Non è sempre stato così, il suo spazio nell’arte se l’è conquistato grazie alla figura chiave di Carlo Giordanetti, direttore creativo di Swatch, che da 30 anni lavora nel brand principale dell’omonimo gruppo. «Quella in corso è la nostra quarta presenza alla Biennale d’arte. È una manifestazione provocatoria che non ha una funzione commerciale e il cui contenuto si sposa con i nostri valori. Ma è stata anche una scelta che nasce dall’esigenza di trovare una piattaforma di comunicazione per il nostro Swatch Art Peace Hotel di Shanghai, la residenza per artisti di ogni genere creata nel 2011 e dalla quale finora sono passati 240 ragazzi. La Biennale l’abbiamo approcciata per gradi. Nel 2011 abbiamo organizzato un evento molto Swatch: una grande festa del colore e della musica, che si rifaceva al nostro legame con Venezia, dove abbiamo fatto grandi eventi in maschera per il Carnevale e mostre come quella dei pezzi storici di Swatch a Ca’ Vendramin Calergi, esposti su un guard rail da autostrada.

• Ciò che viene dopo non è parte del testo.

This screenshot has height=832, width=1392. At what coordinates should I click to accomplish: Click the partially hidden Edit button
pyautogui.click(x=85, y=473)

Nel 2013, per i 30 anni del brand, eravamo in Biennale sia ai Giardini che all’arsenale con un muro di fotografie, con tanti volti di chi quell’anno compiva 30 anni, iniziando la nostra collaborazione con Mika. Il 2015 è stato il più stupefacente, all’arsenale avevamo 750 metri quadrati di spazio e abbiamo portato in cinque riprese differenti venti degli artisti di Shanghai, rifacendo l’allestimento cinque volte. In quel momento Baratta mi disse: “Lei è completamente pazzo”. Quest’anno lo spazio ai Giardini
è un gesto di generosità perché è quasi privo di una nostra presenza commerciale e ha invece un’opera forte e da godere, con la committenza del lavoro di Ian Davenport. E all’arsenale abbiamo uno spazio all’interno del percorso, per gli artisti meno conosciuti, che hanno lavorato a Shanghai, e si entusiasmano per la grande occasione che hanno di proporre i loro lavori al mondo che passa di qui».

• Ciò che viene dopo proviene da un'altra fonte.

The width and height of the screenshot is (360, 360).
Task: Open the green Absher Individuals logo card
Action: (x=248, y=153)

Diciotto atelier per altrettanti artisti, su due piani, a disposizione per un periodo di sei mesi. Un ciclo continuo di presenze e alternanze. Spazi generosi, tavolo della colazione comune, poi ciascuno nella propria realtà, libero di creare senza vincoli, in ogni campo: sound artist, video performance, ballo, pittura. Di tutto. È la comunità per artisti del Ventunesimo secolo, che Swatch ha creato a Shanghai. Tutti sono chiamati a lasciare una traccia. «Qualcuno ci ha mollato lì il sacchetto della biancheria sporca. Ma, una volta lavata, è finita anche quella nella grande mostra che abbiamo fatto nel 2014. Nascono collaborazioni, si affinano esperienze, in Cina scoprono nuovi materiali: c’è l’italiano che lavora con la carta metallica che a Shanghai usano per avvolgere i fiori, la neozelandese che impressiona a carboncino i tombini della città che in realtà raccontano delle storie perché hanno anche una funzione di mappe stradali della città. È uno scambio immateriale quello tra i ragazzi e Swatch. Abbiamo un accesso privilegiato a forme di creatività che poi in qualche modo possono influenzarci in molte delle nostre attività».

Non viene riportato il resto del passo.